With a focal range of just under 3x from wide angle to telephoto, the optics are not subjected to the same demands as other lenses, but results must be precise in order to meet the demands of professionals. According to the real-world shots I took with this lens, the centre sharpness in images taken at 24mm wide open at f/2.8 is very good, though the edges of the frame are a little soft. Stop the lens down, and the sweet spot for those who want to shoot at the wide end of the lens appears to be around f/8, when the sharpness across the image is very impressive.

At 35mm and wide open, the results are even sharper, and while edge sharpness suffers slightly, it’s still a very strong performance, with the best overall results appearing to come at f/5.6. It still performs well at f/8, and while sharpness begins to fade after that, it remains very strong at f/11. At 70mm, it doesn’t quite deliver the same levels of sharpness, with the centre at f/2.8 only just matching the edges at 35mm. However, stopping down the lens to f/5.6 results in a significant improvement, with the centre matching results at 24 and 35mm.

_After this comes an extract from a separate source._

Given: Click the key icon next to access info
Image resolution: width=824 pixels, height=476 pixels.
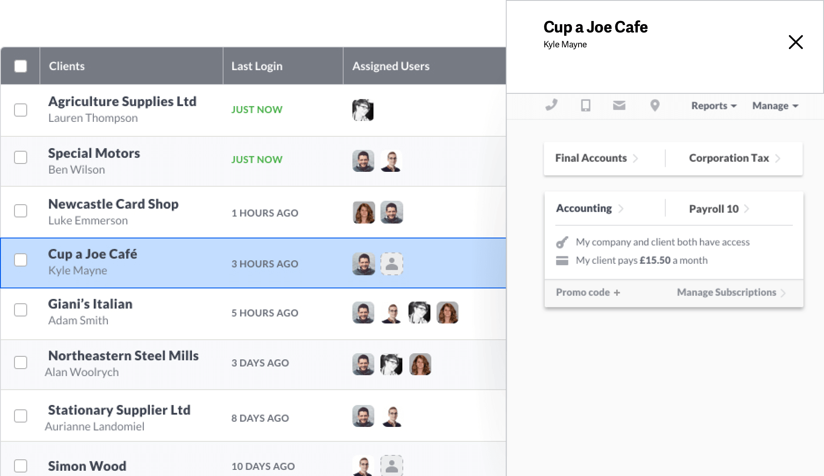Looking at the screenshot, I should (x=563, y=242).
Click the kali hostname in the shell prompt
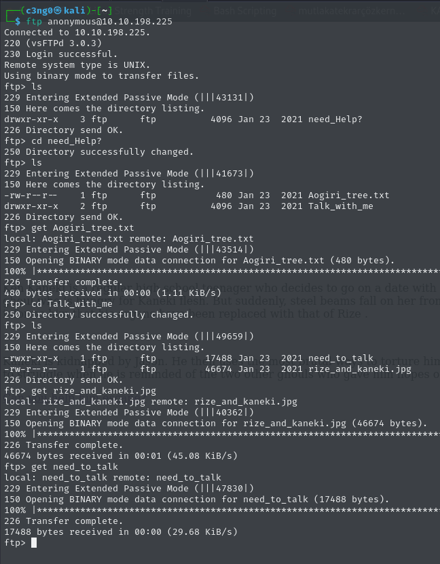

The Nikon AF-S Nikkor 24-70mm f/2.8E ED VR had a lot to live up to, especially given that it was larger, heavier, and more expensive than its predecessor. There is no doubt, however, that this lens has superior optics.

The addition of VR makes it a more appealing option for still and video photographers. As a result, the design is slightly bulkier, but the handling remains excellent. The sturdy build quality is also impressive. Then there’s the autofocus – the speed of AF acquisition is truly impressive, and it’s a significant improvement over the previous lens.

While vignetting is an issue wide open, the resolving power of the lens, particularly in the centre of the frame, is excellent throughout the zoom range, and there’s no doubt that the optical overhaul this lens has undergone has paid off. At $2097/£2099 for a new Nikon AF-S Nikkor 24-70mm f/2.8E ED VR, this is a significant investment that should not be taken lightly.